Most of the surface and ground water sources such as pans, rivers, springs and shallow wells have dried up hence necessitating use of water bowsers in serving the affected areas. Currently, boreholes and shallow wells are the only available sources of water in the county.

The county government of Isiolo for example, has resorted to trucking water to the worst affected areas. A process that is very expensive and also not sustainable in the long run. As usual most of the ASAL counties will be affected because of their poor preparedness for the impending harsh climatic conditions. These counties are dependent on rain as the main source of water, which is very vital for both human and agriculture including livestock.

Anne Waiguru, the Cabinet Secretary for Devolution and Planning, has given an estimate of Sh14 billion required to mitigate the expected drought. Apparently, these amounts are not factored anywhere in the budget of the national government.

Most counties have also not foreseen the necessity for preparing for such an impending calamity. In fact, there is confusion as to who should do what. Under the old Constitution, the provincial administration used the National Arid Lands Management Programme to spearhead drought mitigation within the auspices of the district steering group.

With the emergence of the counties under the new constitutional dispensation, the process has not yet been harmonised. The county governments appear not to have internalised the concept of disaster management and so the grain silos are not adequately stocked. Ironically, the ministry of Education recently advised the World Food Program to reduce its feeding programmes for ECD (early childhood development).

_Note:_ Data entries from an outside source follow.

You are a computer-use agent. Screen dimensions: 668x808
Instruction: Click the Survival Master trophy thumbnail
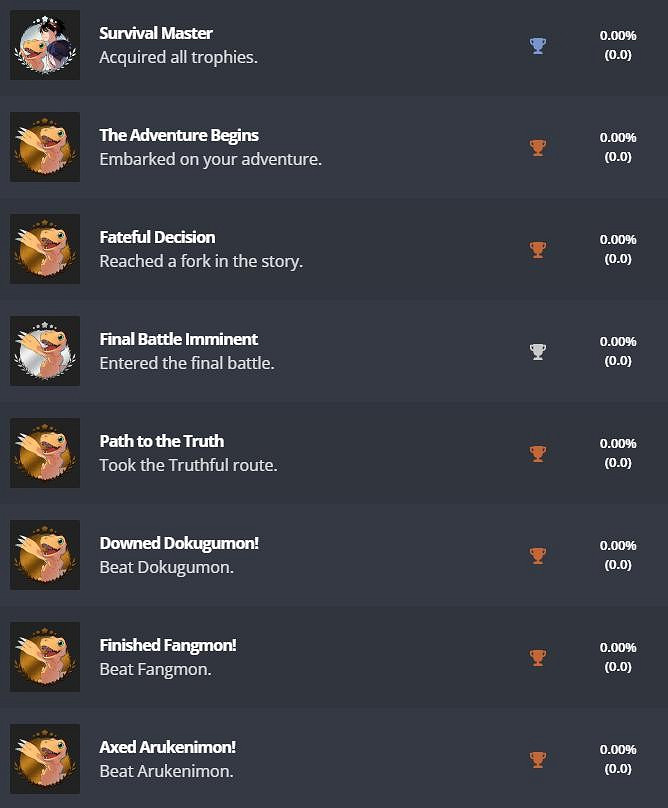45,45

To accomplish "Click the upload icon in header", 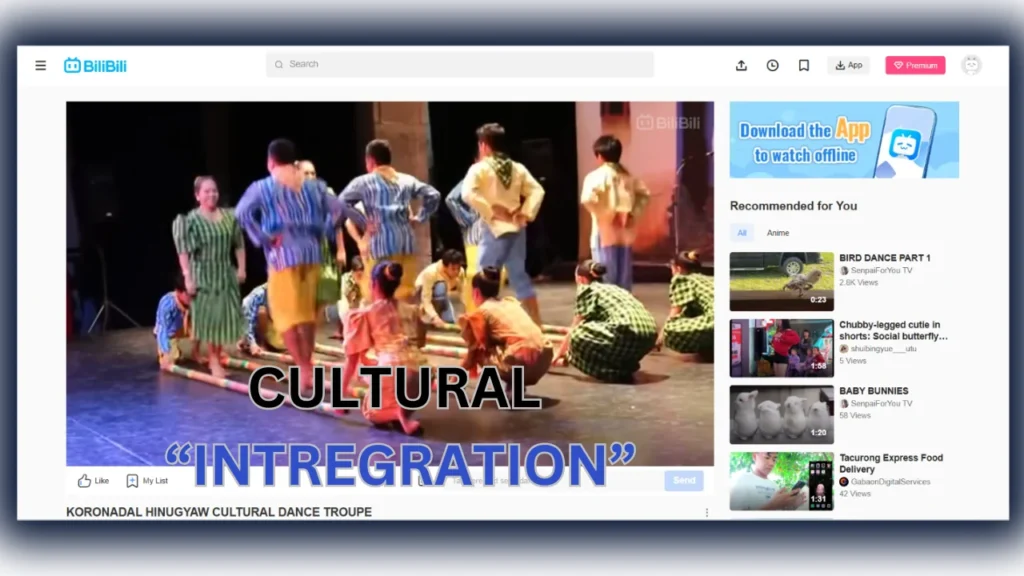I will click(x=741, y=66).
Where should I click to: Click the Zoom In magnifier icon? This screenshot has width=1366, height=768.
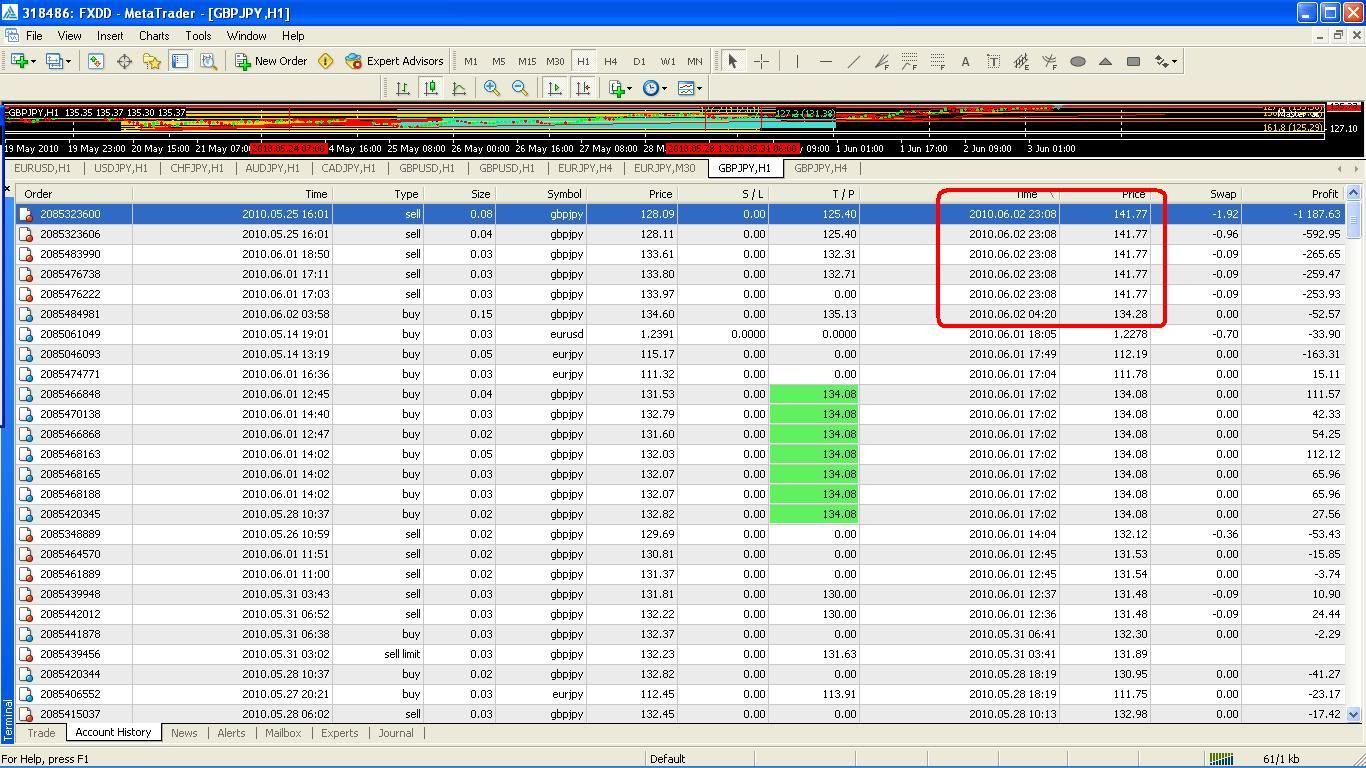491,88
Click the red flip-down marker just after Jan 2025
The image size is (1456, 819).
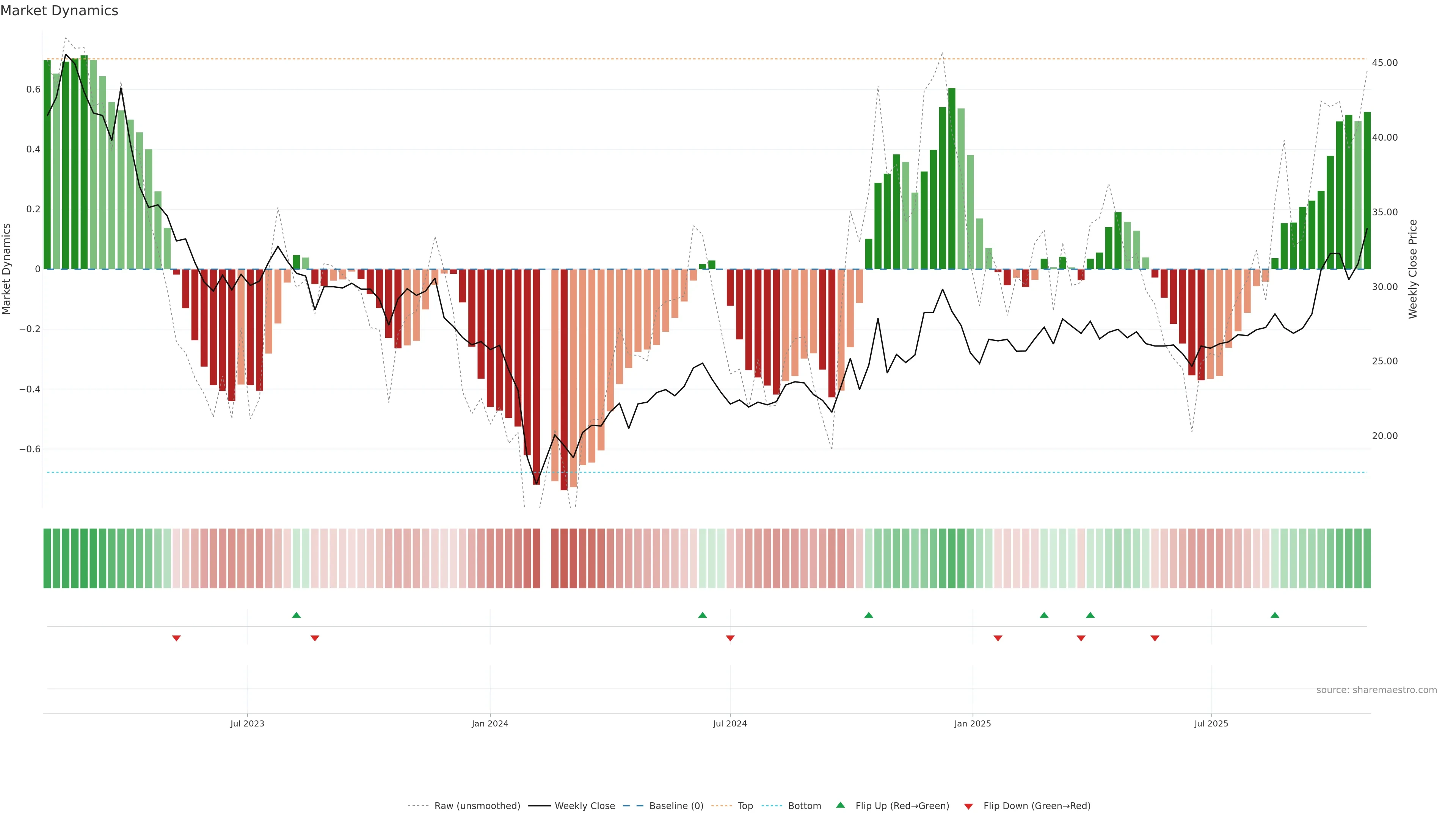click(998, 638)
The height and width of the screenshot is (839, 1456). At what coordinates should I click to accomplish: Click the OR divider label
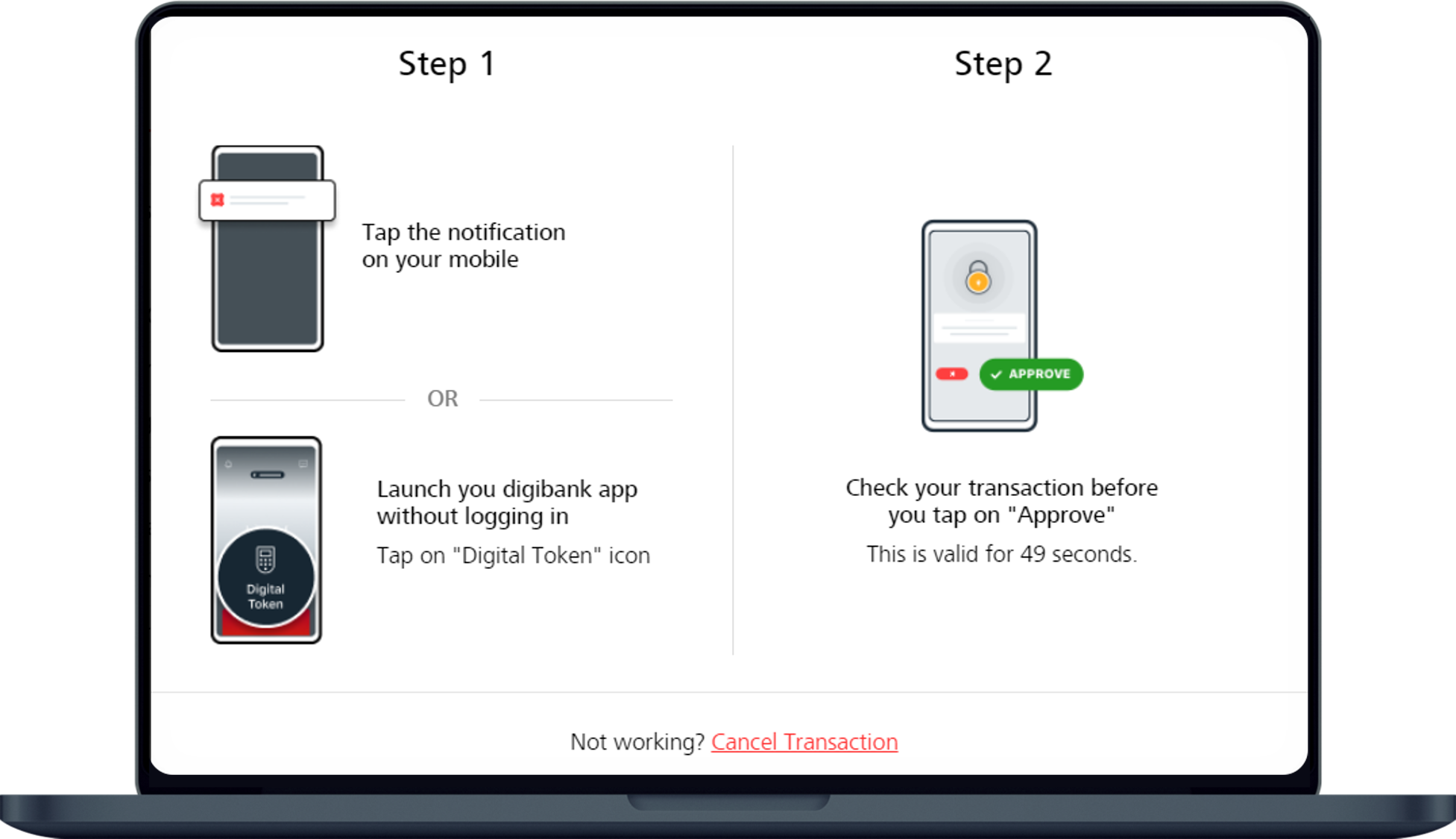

Unfortunately, the ministry of Education now says that the National Treasury does not have enough funds to pay for feeding children in the ECD schools. Therefore, many children might drop out of school. Health and nutrition of people in the worst affected areas will also deteriorate for lack of a balanced diet.

In many ASAL areas incidences of insecurity will rise because of reduced social and economic endowments for many livestock keepers. Many people may also resort to poaching and also charcoal burning with the intention of sustaining their livelihoods. The environmental degradation that results has severe repercussions for the ecosystem and makes the ASAL areas even more susceptible to drought in future due to environmental degradation. The destruction of trees also causes soil erosion lowering the productivity of the soil. For dry areas, even when adequate rains are received, the dangers of floods and runaway storm waters are also severe.

To mitigate this, the national and county governments should form a joint disaster management team. The old district steering groups should be merged with county government representation to create a county steering group chaired by the county governor. The role of non-state actors and other public benefit organisations need to be emphasised, since they have been part and parcel of the team that shall prepare for any adverse effects of the drought. 

The writer is Deputy Governor of Isiolo and chairman of the Deputy Governors’ Forum.